### Input material

<<<<

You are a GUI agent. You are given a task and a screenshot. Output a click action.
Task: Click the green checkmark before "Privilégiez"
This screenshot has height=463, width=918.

>>>>
<<<<

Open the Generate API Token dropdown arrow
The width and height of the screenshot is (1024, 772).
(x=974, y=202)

>>>>

### What this task involves
Repeat the stretch of the data from the line containing "Open the Generate API Token dropdown arrow" through the line containing "(x=974, y=202)", word for word.

### Worked answer
Open the Generate API Token dropdown arrow
The width and height of the screenshot is (1024, 772).
(x=974, y=202)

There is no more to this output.